Juan Martínez was named vice president for diversity and international ministries in September 2015, while also continuing as professor of Hispanic studies and pastoral leadership. Since coming to Fuller in 2001, Martínez has served as vice provost, as associate provost for diversity and international programs, and as director of the Center for the Study of Hispanic Church and Community. Among other topics, his current research focuses on the history of Latino Protestantism, Latino Protestant identity, ministry in Latino Protestant churches, Latino and Latin American Anabaptists, and transnational mission among US Latinos.
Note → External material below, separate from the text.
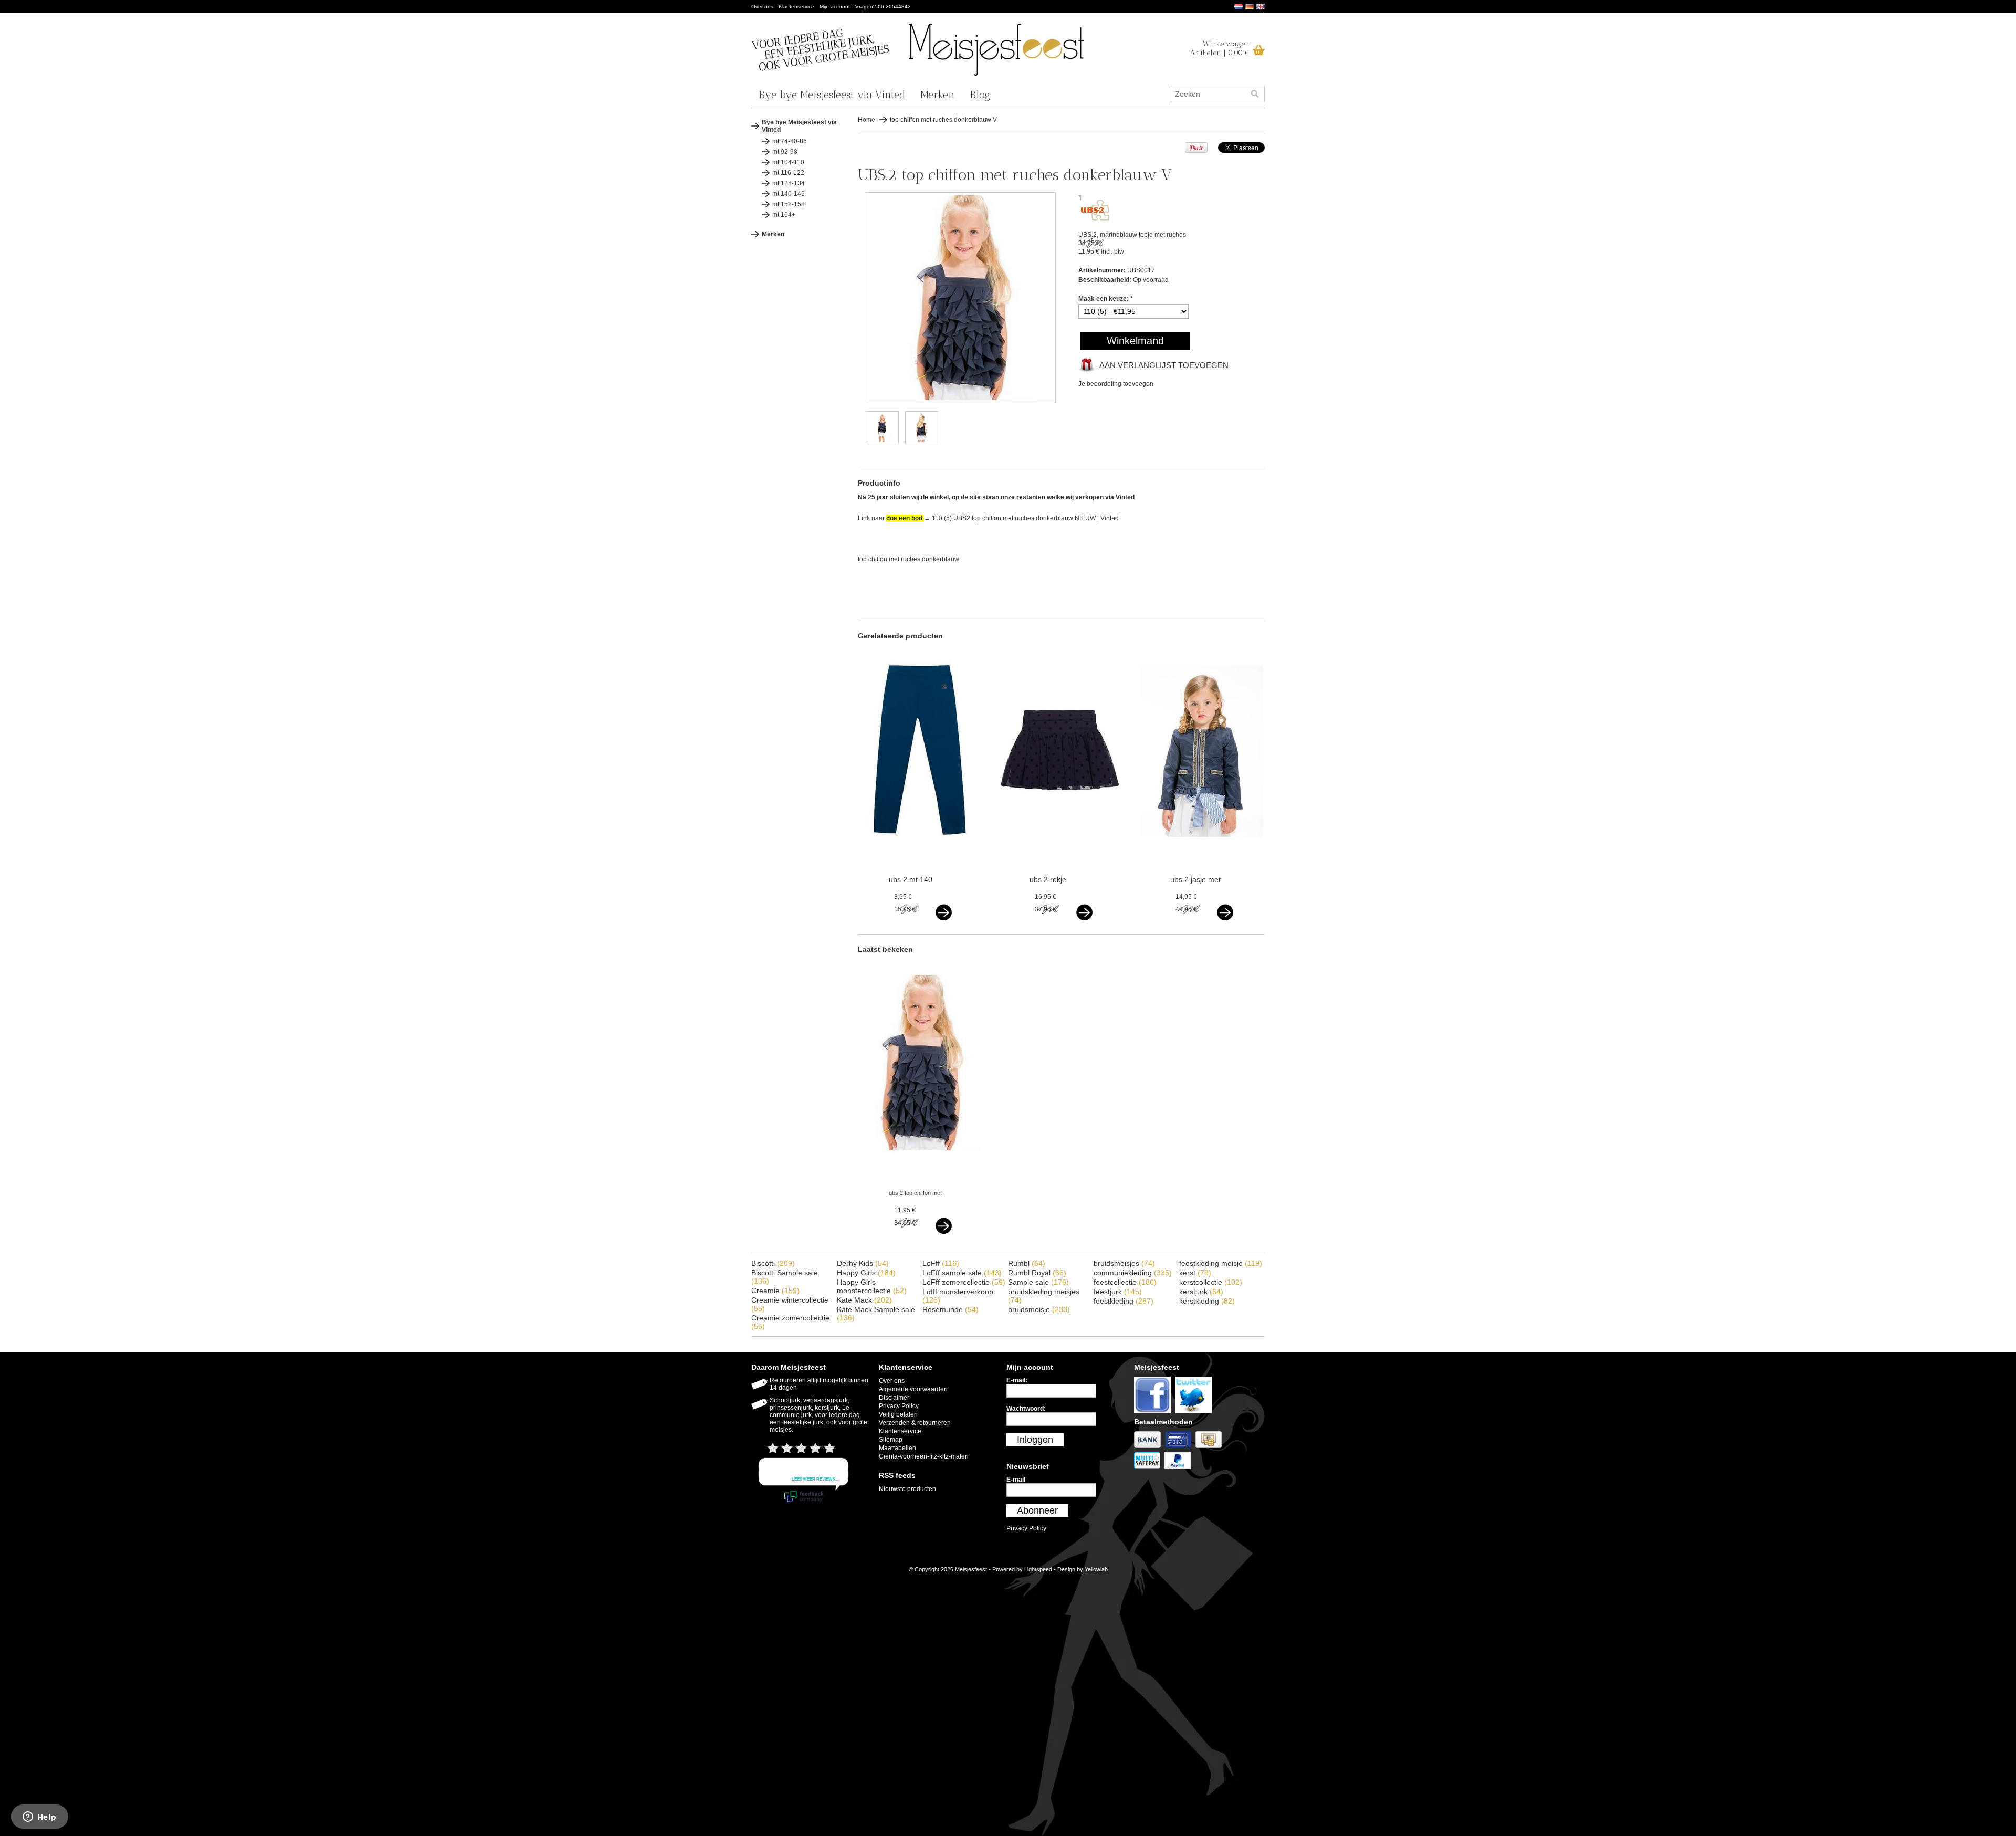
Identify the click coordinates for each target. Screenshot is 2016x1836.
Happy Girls (866, 1272)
Martínez joined Fuller from the Latin American Anabaptist Seminary in Guatemala City, Guatemala, where he served as rector for nine years. A Mennonite Brethren pastor, Martínez also has experience in church planting and teaching in both religious and secular venues. He served as director of Hispanic Ministries for the Pacific District Conference of the Mennonite Brethren Church and of Instituto Bíblico del Pacífico, a Mennonite Brethren Bible Institute.
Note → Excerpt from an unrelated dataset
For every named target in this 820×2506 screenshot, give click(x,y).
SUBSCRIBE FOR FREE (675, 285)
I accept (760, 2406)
Most recently Martínez has published the books Churches, Cultures and Leadership (with Mark Lau Branson, 2011), Los Protestantes: Latino Protestantism in the United States (2011), Los Evangélicos: Portraits of Latino Protestantism in the United States (coedited with Lindy Scott, 2009), Walk with the People: Latino Ministry in the United States/Caminando entre el pueblo: Ministerio latino en los Estados Unidos (2008), and Vivir y servir en el exilio: Lecturas teológicas de la experiencia latina en los Estados Unidos (coedited with Jorge Maldonado, 2008). He also recently contributed chapters to several books: Hispanic American Religious Cultures (2009), Building Bridges, Doing Justice: Constructing a Latino/a Ecumenical Theology (2009), and Evangelicals and Empire: Christian Alternatives to the Political Status Quo (2008). In addition, he was a regional editor for the Global Dictionary of Theology (2008).
Martínez has published articles in many journals in both English and Spanish, including the Journal of Mennonite Studies,Kairos, Mennonite Quarterly Review, New Mexico Historical Review, Esperanza en Camino, Apuntes, and Direction. Currently he is involved in a research project on Latino Pentecostalism in Los Angeles through the Center for Religion and Civic Culture of the University of Southern California.
He serves on the board of several associations, including Centro Hispano de Estudios Teológicos (CHET), and serves as president of the Asociación para Educación Teológica Hispana (AETH). Martínez is a recipient of a Templeton Grant through USC to study Latino Pentecostalism in Los Angeles.